Il est urgent de désinvestir les énergies fossiles

 

"C’est un sujet essentiel car si l’on évacue celui-ci, on est dans une forme de mystification", estime-t-il. Car sans moyens financiers, comment assurer une transition vers une économie décarbonée au niveau mondial ? Notamment pour les pays en développement, parmi les plus vulnérables au changement climatique, et qui attendent que les pays développés honorent leurs promesses de transfert de fonds pour les aider à investir dans les mesures d’atténuation et d’adaptation nécessaires, parfois à leur survie.

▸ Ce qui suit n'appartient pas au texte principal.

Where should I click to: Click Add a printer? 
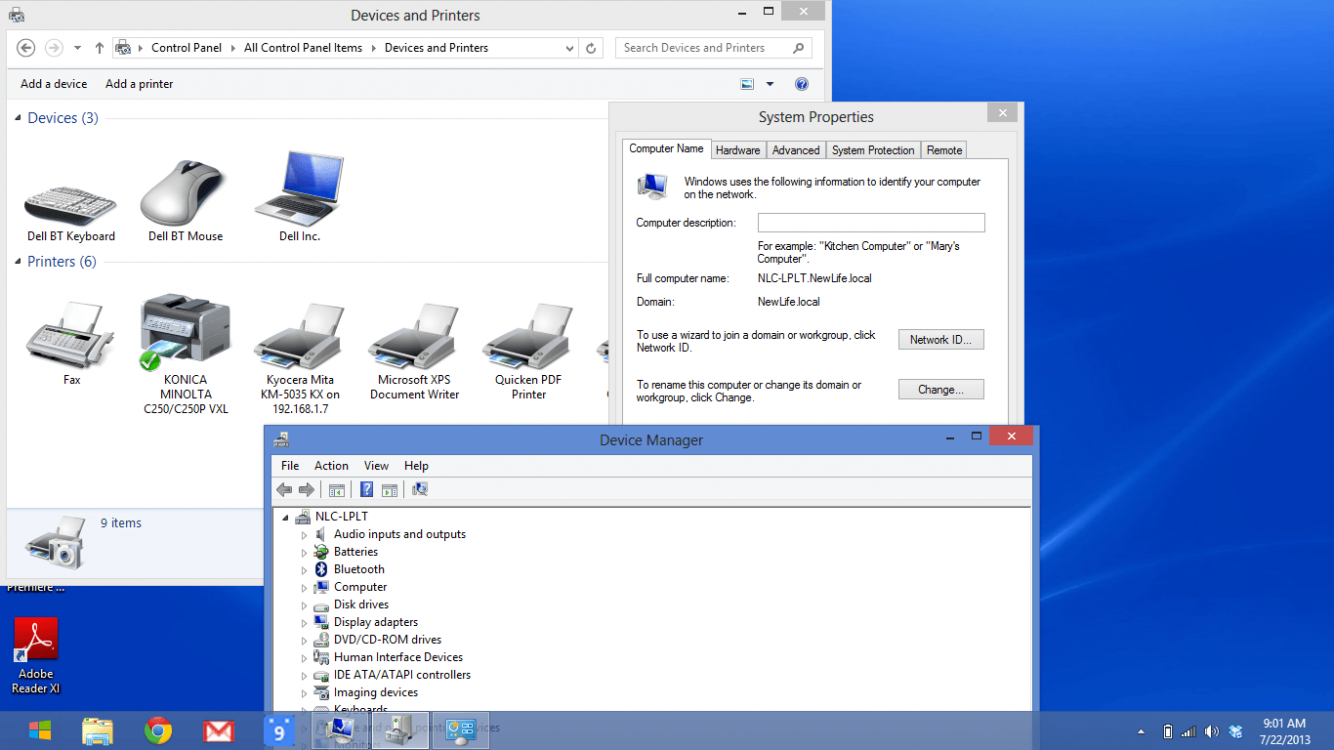tap(139, 84)
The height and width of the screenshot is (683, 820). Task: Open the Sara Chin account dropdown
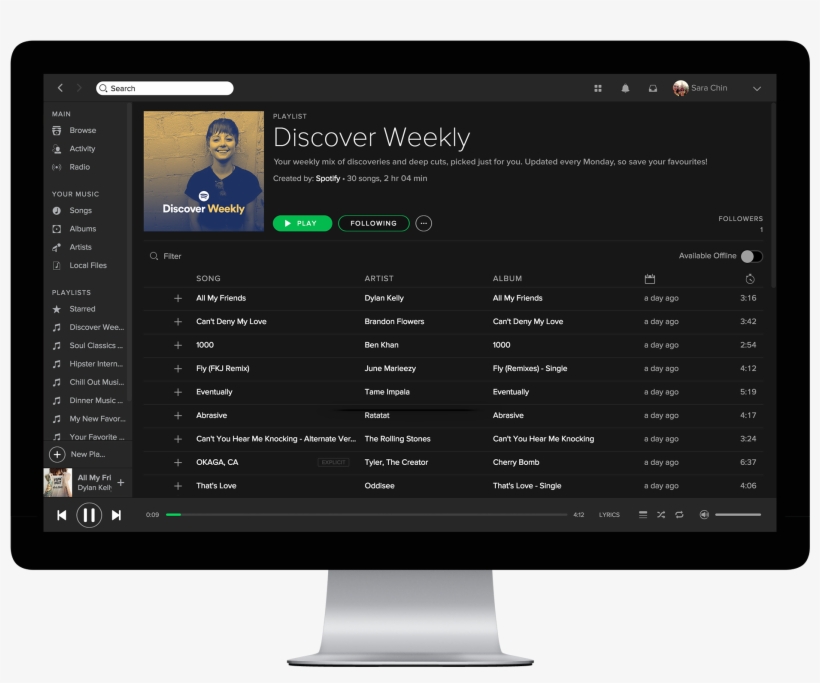coord(710,88)
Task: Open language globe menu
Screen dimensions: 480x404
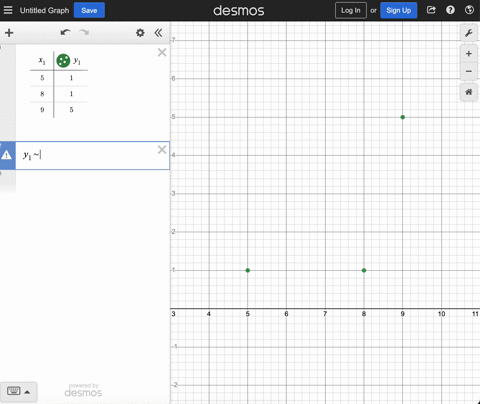Action: tap(469, 10)
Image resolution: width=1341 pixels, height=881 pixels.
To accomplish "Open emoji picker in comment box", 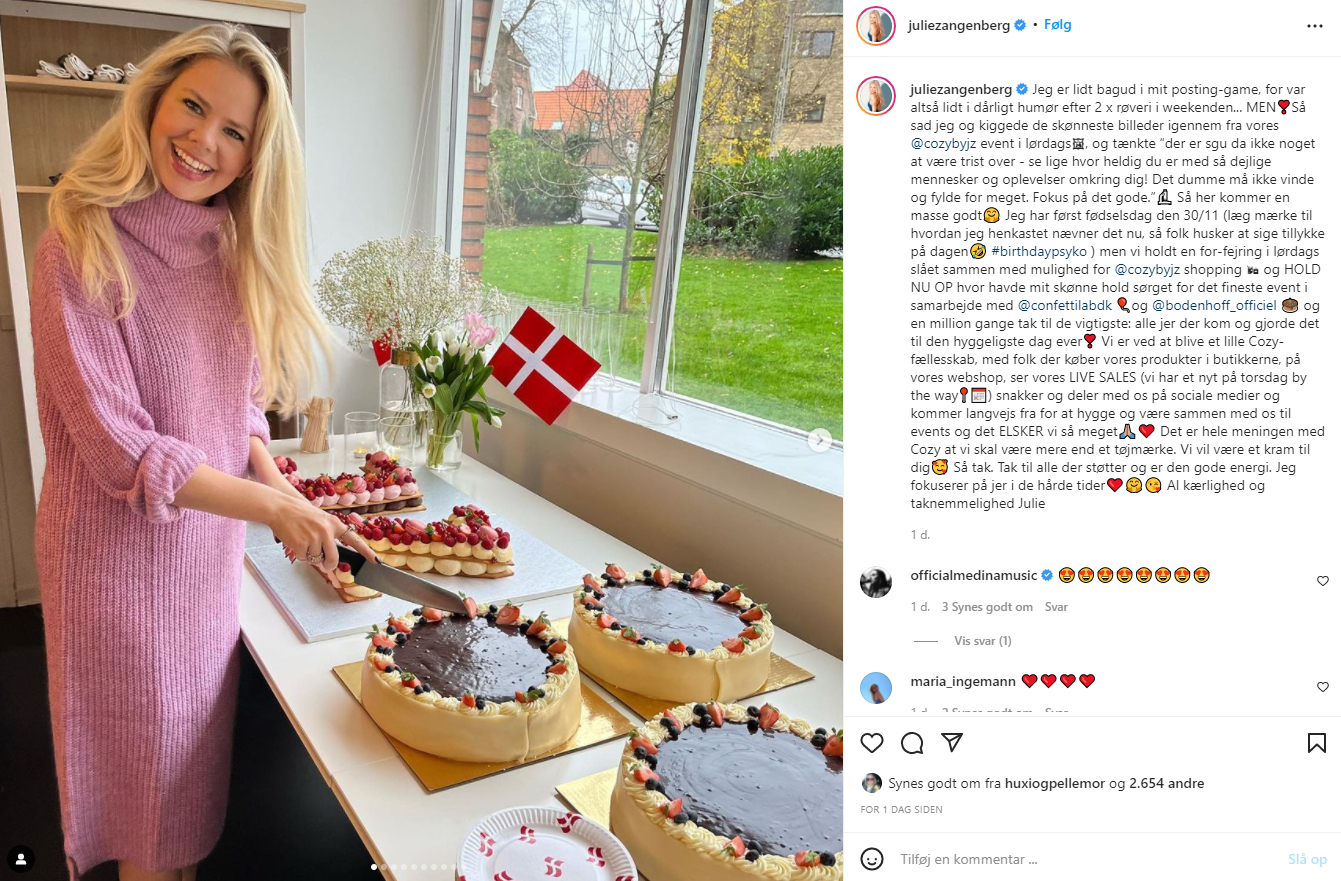I will 872,859.
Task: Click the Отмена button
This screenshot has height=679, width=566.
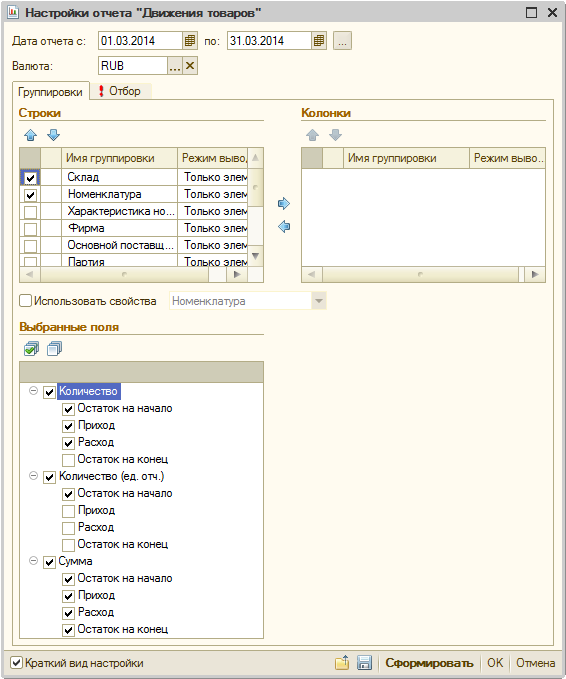Action: 535,663
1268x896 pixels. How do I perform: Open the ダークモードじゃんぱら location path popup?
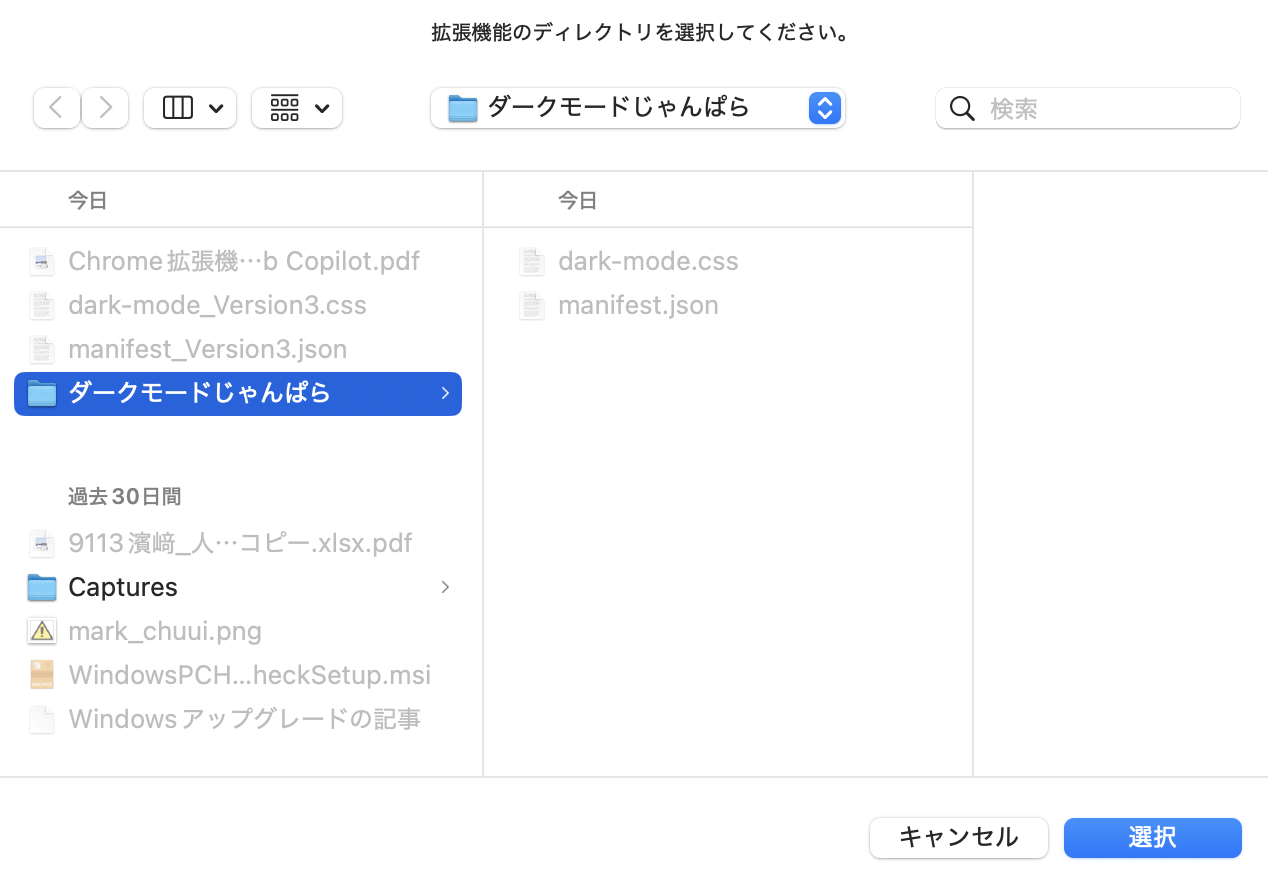coord(637,108)
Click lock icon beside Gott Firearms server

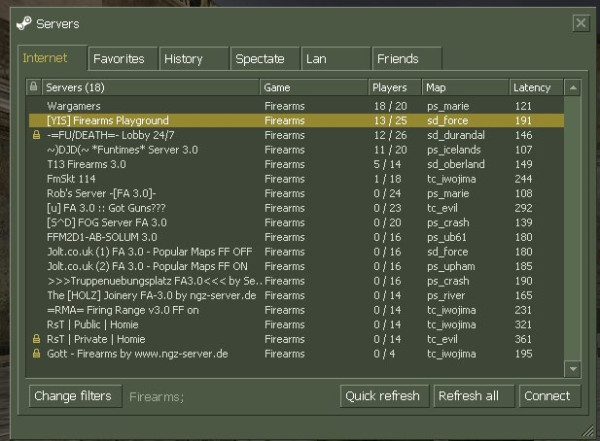tap(37, 354)
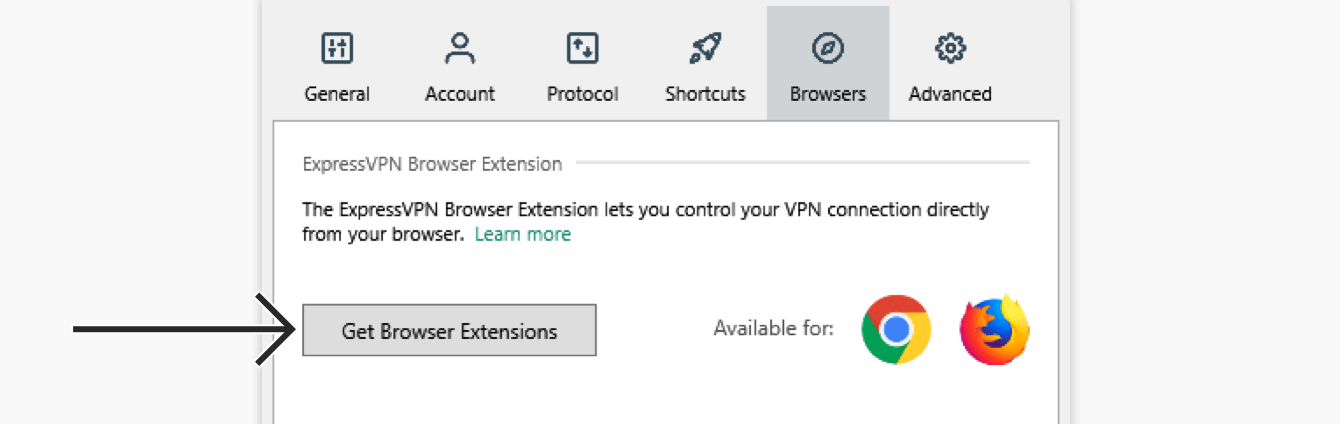Go to the Protocol tab label
Image resolution: width=1340 pixels, height=424 pixels.
point(582,94)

Pour financer une économie bas carbone, plusieurs pistes sont à prendre en compte, juge Nicolas Hulot. D’abord, réduire les subventions aux énergies fossiles, estimées à 650 milliards de dollars dans le monde par le Fonds monétaire international (FMI) dans son rapport publié le 18 mai dernier. "Le FMI vient d’estimer le coût public global de celles-ci à près de 10 millions de dollars par minute !", rappelle le président de la FNH. Il est donc "urgent de réduire ces subventions" mais aussi d’inciter les banques, les fonds de pension, les assureurs… à désinvestir leurs actifs carbonés et à les flécher dans les modèles de l’économie de demain. "Le désinvestissement est absolument incontournable. Et cela peut aller très vite", assure-t-il.

 

Le temps de l'audace et des financements innovateurs

 

"Il est aussi intéressant de voir que lors de la climate week de fin mai, les entreprises se sont positionnées comme les ambassadrices du prix du carbone. Qu’importe les raisons pour lesquelles elles le font, ce frein est levé et il s’agit de profiter de cette opportunité pour mettre en place cette clé de voûte d’une économie bas carbone", souligne celui qui a largement contribué à la mise en place de la contribution climat énergie ou taxe carbone en France (14,50 euros en 2015).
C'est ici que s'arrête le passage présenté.